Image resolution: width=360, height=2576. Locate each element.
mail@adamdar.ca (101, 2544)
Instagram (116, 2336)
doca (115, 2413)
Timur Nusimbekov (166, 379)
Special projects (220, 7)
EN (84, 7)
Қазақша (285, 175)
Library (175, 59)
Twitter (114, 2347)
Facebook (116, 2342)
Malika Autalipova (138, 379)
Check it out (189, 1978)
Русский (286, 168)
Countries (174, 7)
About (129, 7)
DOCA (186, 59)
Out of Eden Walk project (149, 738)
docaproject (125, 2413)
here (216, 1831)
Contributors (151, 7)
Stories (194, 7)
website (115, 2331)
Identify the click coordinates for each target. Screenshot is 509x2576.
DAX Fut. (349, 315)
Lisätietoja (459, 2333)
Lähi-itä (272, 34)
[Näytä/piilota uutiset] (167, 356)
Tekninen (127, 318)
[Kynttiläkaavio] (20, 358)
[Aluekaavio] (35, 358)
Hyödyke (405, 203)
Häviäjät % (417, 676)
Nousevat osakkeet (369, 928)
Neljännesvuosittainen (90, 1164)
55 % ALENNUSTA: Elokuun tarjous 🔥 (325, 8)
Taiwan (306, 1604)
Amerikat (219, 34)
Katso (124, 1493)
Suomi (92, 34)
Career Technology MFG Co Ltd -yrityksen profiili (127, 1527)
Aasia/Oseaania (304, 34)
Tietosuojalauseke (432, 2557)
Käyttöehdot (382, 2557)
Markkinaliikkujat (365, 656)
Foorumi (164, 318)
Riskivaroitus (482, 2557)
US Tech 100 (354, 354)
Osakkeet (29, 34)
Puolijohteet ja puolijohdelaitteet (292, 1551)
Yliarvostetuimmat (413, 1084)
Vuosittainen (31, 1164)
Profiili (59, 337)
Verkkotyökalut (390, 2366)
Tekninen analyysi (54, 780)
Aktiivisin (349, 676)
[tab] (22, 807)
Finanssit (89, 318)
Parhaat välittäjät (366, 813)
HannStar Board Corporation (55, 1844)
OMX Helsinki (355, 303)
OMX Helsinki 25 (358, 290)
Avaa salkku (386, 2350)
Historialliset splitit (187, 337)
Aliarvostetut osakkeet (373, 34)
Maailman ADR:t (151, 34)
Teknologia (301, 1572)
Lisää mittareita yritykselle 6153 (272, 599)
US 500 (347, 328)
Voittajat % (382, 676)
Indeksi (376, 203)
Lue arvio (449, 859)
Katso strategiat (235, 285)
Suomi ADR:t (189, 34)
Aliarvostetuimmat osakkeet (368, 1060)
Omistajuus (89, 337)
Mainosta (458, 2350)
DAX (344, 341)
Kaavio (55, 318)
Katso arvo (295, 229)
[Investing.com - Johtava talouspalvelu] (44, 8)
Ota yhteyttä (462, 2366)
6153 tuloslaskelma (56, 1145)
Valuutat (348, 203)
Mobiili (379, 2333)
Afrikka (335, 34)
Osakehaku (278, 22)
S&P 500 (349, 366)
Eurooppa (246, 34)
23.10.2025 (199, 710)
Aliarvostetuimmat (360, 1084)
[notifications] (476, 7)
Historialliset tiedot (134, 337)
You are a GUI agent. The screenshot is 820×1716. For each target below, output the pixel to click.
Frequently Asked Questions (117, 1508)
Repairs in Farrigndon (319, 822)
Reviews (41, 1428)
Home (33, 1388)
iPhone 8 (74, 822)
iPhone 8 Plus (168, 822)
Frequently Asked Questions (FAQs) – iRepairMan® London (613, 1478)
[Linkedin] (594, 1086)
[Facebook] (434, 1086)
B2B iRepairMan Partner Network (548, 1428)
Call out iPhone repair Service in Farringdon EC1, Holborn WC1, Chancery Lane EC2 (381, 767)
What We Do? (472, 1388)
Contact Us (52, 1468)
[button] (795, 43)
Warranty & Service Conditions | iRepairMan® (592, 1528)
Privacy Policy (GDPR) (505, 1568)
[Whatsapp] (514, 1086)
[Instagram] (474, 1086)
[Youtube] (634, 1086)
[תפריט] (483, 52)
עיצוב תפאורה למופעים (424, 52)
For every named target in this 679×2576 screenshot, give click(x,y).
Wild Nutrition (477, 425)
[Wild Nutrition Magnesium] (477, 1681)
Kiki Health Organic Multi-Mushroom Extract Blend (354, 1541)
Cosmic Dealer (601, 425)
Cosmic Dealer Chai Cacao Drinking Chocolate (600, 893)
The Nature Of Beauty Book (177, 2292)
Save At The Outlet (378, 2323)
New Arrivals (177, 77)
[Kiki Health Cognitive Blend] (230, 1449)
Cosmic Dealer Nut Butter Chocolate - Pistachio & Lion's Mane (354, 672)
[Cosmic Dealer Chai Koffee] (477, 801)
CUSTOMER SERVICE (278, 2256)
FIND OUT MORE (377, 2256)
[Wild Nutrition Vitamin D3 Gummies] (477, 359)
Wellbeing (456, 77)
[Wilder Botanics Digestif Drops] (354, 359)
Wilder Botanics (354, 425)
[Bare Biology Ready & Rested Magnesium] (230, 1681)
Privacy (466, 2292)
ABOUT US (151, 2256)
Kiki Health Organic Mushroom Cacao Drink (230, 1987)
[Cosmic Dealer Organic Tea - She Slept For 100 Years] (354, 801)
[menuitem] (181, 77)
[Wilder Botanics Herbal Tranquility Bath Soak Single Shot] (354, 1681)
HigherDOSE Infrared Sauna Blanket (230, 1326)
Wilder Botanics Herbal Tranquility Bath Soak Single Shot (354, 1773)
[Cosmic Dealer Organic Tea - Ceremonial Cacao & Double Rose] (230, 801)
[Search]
# # # # #
What to produce -> Reprint exactly the lines above that start at the one with "Facebook (116, 2342)" and end at the one with "Historialliset tiedot (134, 337)", keeping both and adding none.

Finished exercise ->
Facebook (116, 2342)
Malika Autalipova (138, 379)
Check it out (189, 1978)
Русский (286, 168)
Countries (174, 7)
About (129, 7)
DOCA (186, 59)
Out of Eden Walk project (149, 738)
docaproject (125, 2413)
here (216, 1831)
Contributors (151, 7)
Stories (194, 7)
website (115, 2331)
Identify the click coordinates for each target. Screenshot is 509x2576.
DAX Fut. (349, 315)
Lisätietoja (459, 2333)
Lähi-itä (272, 34)
[Näytä/piilota uutiset] (167, 356)
Tekninen (127, 318)
[Kynttiläkaavio] (20, 358)
[Aluekaavio] (35, 358)
Hyödyke (405, 203)
Häviäjät % (417, 676)
Nousevat osakkeet (369, 928)
Neljännesvuosittainen (90, 1164)
55 % ALENNUSTA: Elokuun tarjous 🔥 (325, 8)
Taiwan (306, 1604)
Amerikat (219, 34)
Katso (124, 1493)
Suomi (92, 34)
Career Technology MFG Co Ltd -yrityksen profiili (127, 1527)
Aasia/Oseaania (304, 34)
Tietosuojalauseke (432, 2557)
Käyttöehdot (382, 2557)
Markkinaliikkujat (365, 656)
Foorumi (164, 318)
Riskivaroitus (482, 2557)
US Tech 100 (354, 354)
Osakkeet (29, 34)
Puolijohteet ja puolijohdelaitteet (292, 1551)
Yliarvostetuimmat (413, 1084)
Vuosittainen (31, 1164)
Profiili (59, 337)
Verkkotyökalut (390, 2366)
Tekninen analyysi (54, 780)
Aktiivisin (349, 676)
[tab] (22, 807)
Finanssit (89, 318)
Parhaat välittäjät (366, 813)
HannStar Board Corporation (55, 1844)
OMX Helsinki (355, 303)
OMX Helsinki 25 (358, 290)
Avaa salkku (386, 2350)
Historialliset splitit (187, 337)
Aliarvostetut osakkeet (373, 34)
Maailman ADR:t (151, 34)
Teknologia (301, 1572)
Lisää mittareita yritykselle 6153 (272, 599)
US 500 (347, 328)
Voittajat % (382, 676)
Indeksi (376, 203)
Lue arvio (449, 859)
Katso strategiat (235, 285)
Suomi ADR:t (189, 34)
Aliarvostetuimmat osakkeet (368, 1060)
Omistajuus (89, 337)
Mainosta (458, 2350)
DAX (344, 341)
Kaavio (55, 318)
Katso arvo (295, 229)
[Investing.com - Johtava talouspalvelu] (44, 8)
Ota yhteyttä (462, 2366)
6153 tuloslaskelma (56, 1145)
Valuutat (348, 203)
Mobiili (379, 2333)
Afrikka (335, 34)
Osakehaku (278, 22)
S&P 500 (349, 366)
Eurooppa (246, 34)
23.10.2025 (199, 710)
Aliarvostetuimmat (360, 1084)
[notifications] (476, 7)
Historialliset tiedot (134, 337)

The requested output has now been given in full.